**DATA FOR THIS TASK**
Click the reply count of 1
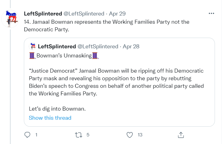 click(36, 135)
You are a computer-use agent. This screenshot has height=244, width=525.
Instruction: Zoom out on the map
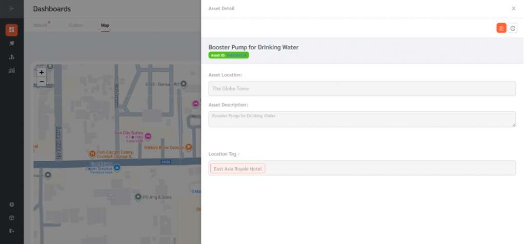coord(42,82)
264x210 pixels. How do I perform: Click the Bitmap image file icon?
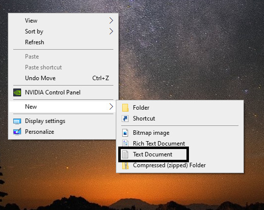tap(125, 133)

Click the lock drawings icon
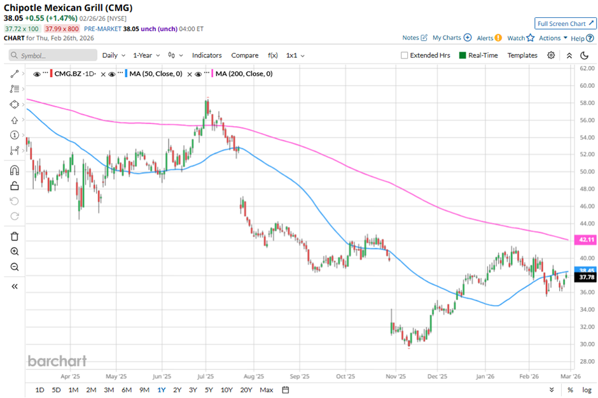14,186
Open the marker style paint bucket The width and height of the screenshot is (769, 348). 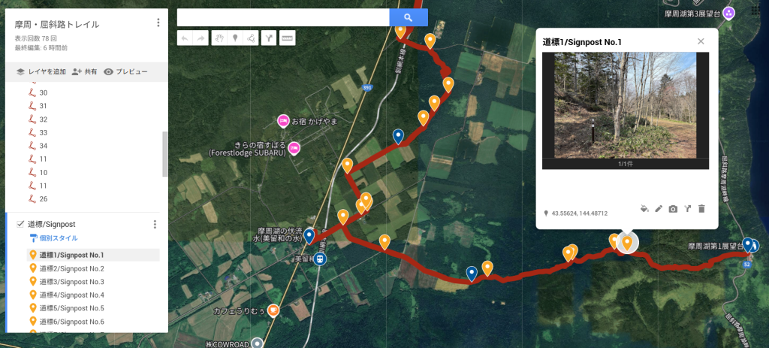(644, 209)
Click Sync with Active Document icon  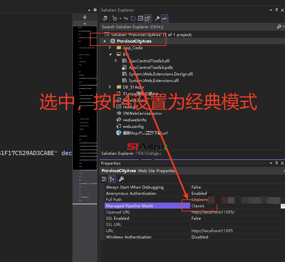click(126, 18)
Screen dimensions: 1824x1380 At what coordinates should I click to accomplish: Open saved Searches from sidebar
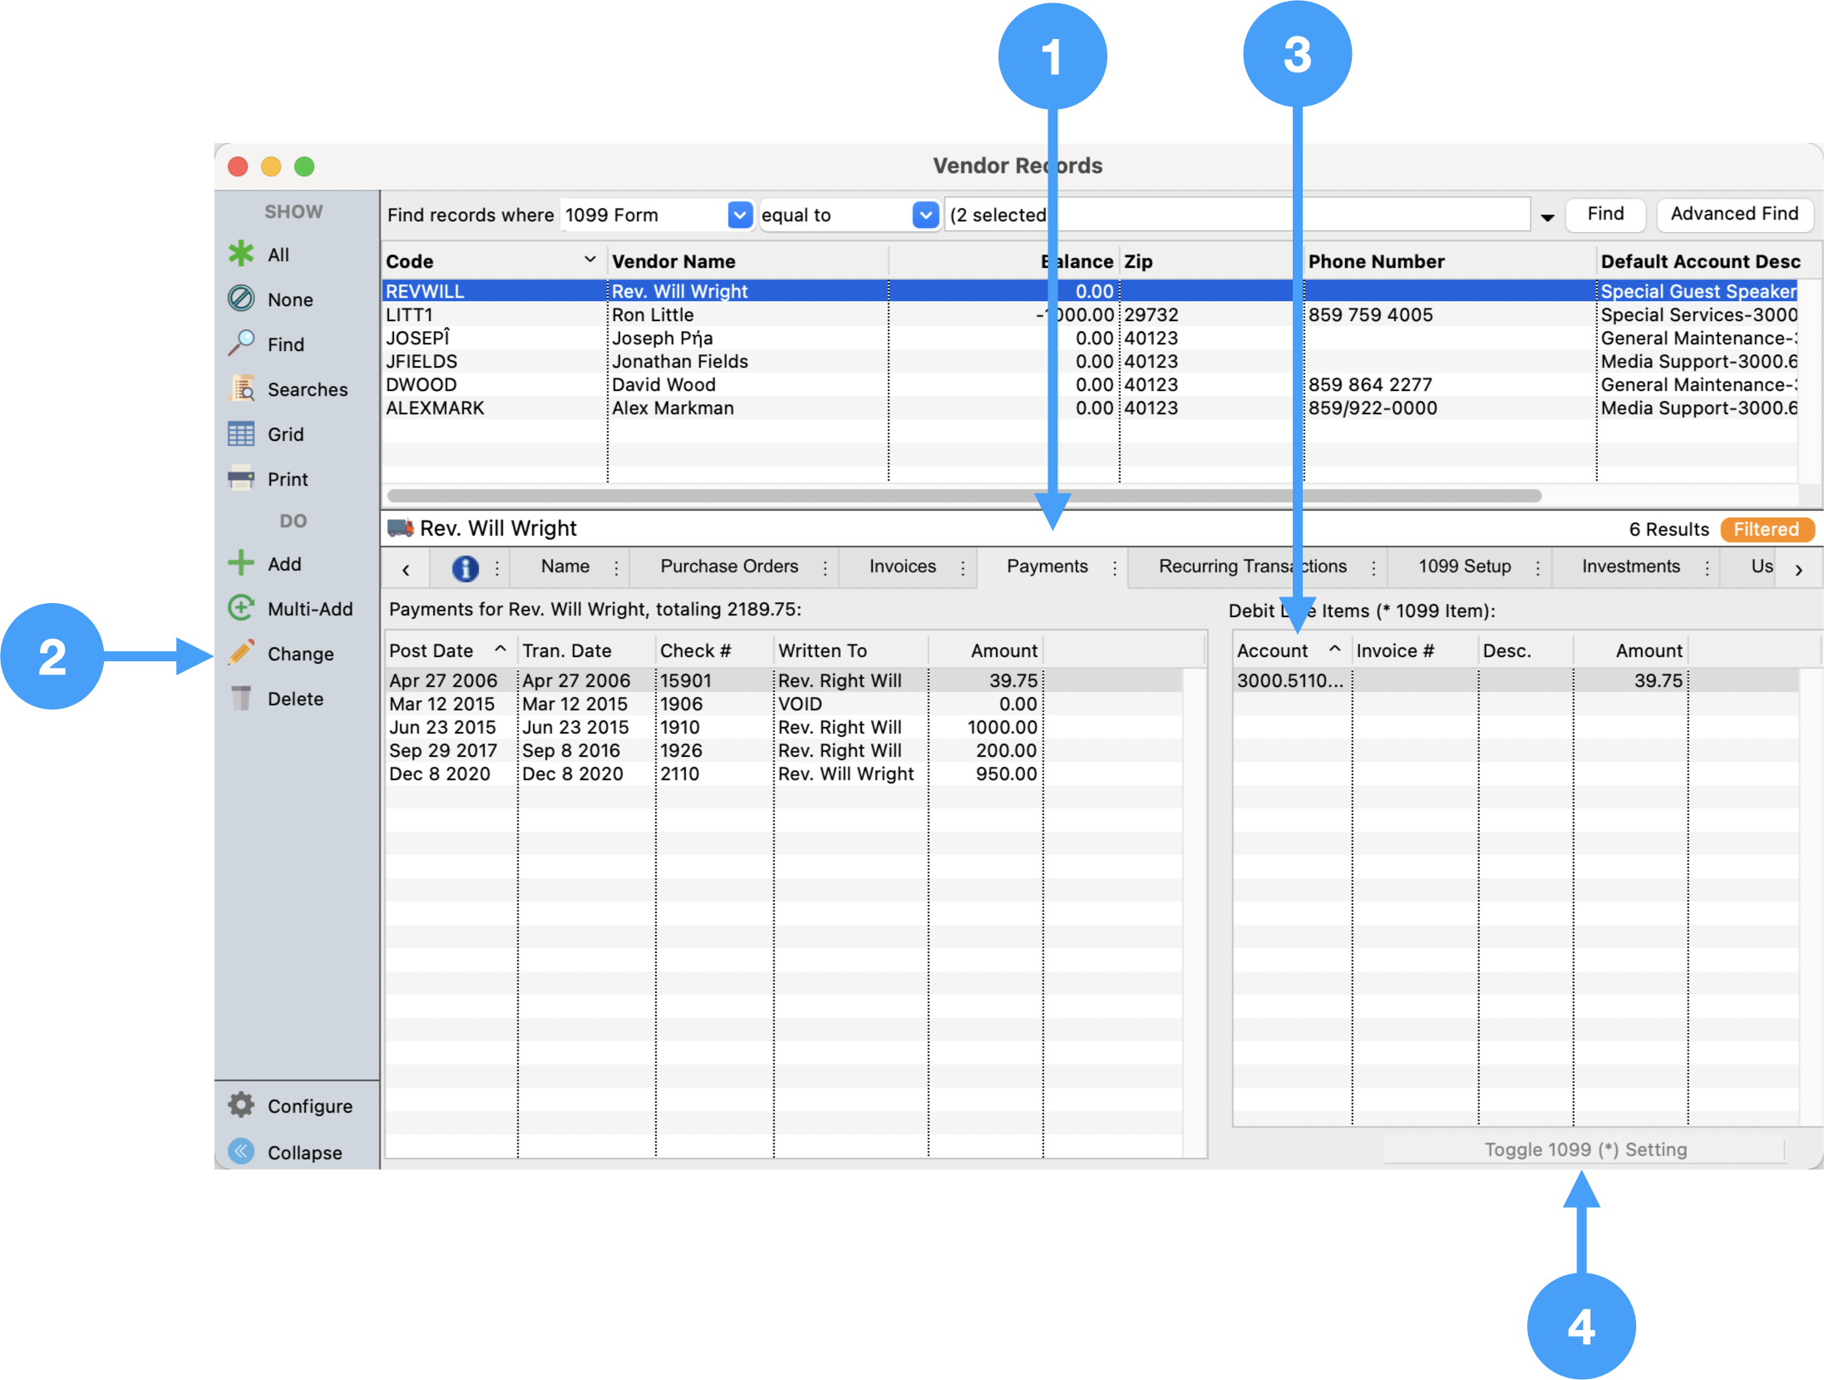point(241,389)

**THE REQUEST**
Please copy the listing from the line with "Screen dimensions: 1824x1380" up to and including its last line, substituting "side panel" for "sidebar" and changing nothing else. Leave out the pictures.

**EXERCISE RESULT**
Screen dimensions: 1824x1380 At what coordinates should I click to accomplish: Open saved Searches from side panel
point(241,389)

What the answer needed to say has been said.